Nous vivons à l’ère du souping, et c’est compliqué. Entendons-nous bien. La majorité d’entre nous voudrions bien manger en suivant des critères assez simples. On pourrait les définir ainsi : manger des aliments bons au goût et pour la santé, qui ne nuisent ni aux autres, ni à l’environnement. Et qui, éventuellement, ne font pas souffrir d’animaux. On ne voudrait pas passer pour des pinces, mais on aime bien aussi l’idée d’éviter de dépenser un bras pour nos repas si ce n’est pas justifié. Ce qui est compliqué, en fait, c’est la mise en application de toutes ces exigences. Disons-le clairement, on ne sait plus quoi manger, ma bonne dame.
En février, on apprenait en lisant Sud-Ouest qu’on trouve des traces de pesticides vinicoles jusque dans des salles de classe et des maisons du Médoc. En lisant cette info, vous avez sûrement une seule envie : boire et manger des aliments produits sans pesticides de synthèse et ne pas contribuer à ce genre de pollutions. Dans un monde parfait, il suffirait de faire l’ensemble de ses courses dans des magasins bios ou de choisir seulement des aliments dont l’emballage contient des labels et mentions à la cool. Ensuite, on danserait tous la ronde en riant dans un monde propre et doux.

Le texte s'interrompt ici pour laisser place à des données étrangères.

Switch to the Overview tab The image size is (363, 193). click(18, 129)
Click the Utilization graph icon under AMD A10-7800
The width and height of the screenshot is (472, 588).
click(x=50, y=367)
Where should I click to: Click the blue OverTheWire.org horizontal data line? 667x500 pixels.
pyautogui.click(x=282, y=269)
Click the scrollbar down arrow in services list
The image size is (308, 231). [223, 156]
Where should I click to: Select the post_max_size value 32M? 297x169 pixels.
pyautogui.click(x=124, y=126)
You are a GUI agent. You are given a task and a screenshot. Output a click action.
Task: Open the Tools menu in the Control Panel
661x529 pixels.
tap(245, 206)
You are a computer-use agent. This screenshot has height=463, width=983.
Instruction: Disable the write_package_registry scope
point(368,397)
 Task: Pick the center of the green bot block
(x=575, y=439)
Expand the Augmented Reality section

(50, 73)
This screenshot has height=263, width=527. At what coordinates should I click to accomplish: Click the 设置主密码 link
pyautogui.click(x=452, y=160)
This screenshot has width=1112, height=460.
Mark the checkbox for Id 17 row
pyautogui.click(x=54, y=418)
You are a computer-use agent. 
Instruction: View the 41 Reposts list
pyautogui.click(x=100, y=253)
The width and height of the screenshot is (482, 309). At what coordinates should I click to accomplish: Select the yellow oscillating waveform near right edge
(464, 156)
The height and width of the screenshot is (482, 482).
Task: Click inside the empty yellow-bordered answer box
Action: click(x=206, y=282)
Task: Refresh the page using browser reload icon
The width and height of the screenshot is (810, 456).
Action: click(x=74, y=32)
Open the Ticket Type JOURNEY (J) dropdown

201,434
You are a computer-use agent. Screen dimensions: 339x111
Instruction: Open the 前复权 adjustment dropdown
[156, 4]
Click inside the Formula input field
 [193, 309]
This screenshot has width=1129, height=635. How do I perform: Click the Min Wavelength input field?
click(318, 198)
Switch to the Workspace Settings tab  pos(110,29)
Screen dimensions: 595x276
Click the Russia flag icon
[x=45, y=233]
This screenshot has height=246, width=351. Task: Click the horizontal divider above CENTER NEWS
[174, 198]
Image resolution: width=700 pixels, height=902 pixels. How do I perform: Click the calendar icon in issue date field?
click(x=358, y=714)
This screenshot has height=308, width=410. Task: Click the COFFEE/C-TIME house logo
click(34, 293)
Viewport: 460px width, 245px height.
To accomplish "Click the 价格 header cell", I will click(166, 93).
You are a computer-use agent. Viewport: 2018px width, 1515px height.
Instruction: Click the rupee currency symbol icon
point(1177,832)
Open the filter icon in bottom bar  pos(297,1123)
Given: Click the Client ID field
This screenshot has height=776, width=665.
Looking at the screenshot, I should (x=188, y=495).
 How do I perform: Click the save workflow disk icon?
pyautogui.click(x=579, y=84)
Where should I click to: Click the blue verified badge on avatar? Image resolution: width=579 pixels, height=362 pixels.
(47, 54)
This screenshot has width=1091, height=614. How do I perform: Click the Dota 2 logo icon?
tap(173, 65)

Mais chaque semaine, l’actualité nous rappelle la vérité : c’est compliqué. D’abord, c’est compliqué parce que de nombreux livres et documentaires montrent la face cachée de la production du bio low-cost. On sait maintenant que le bio à la sauce industrielle peut être injuste et peu durable. C’est compliqué, aussi, parce que le bio est devenu un business dans lequel les distributeurs investissent des milliards d’euros. Ils n’hésitent pas à en tirer des marges excessives, selon plusieurs associations de consommateurs. Dernier en date, Carrefour, dont le président Alexandre Bompard a annoncé triomphant fin janvier dernier un virage bio pour son entreprise. Avant de glisser un autre détail : le plan du nouveau PDG prévoit aussi quelques milliers de suppressions d’emplois.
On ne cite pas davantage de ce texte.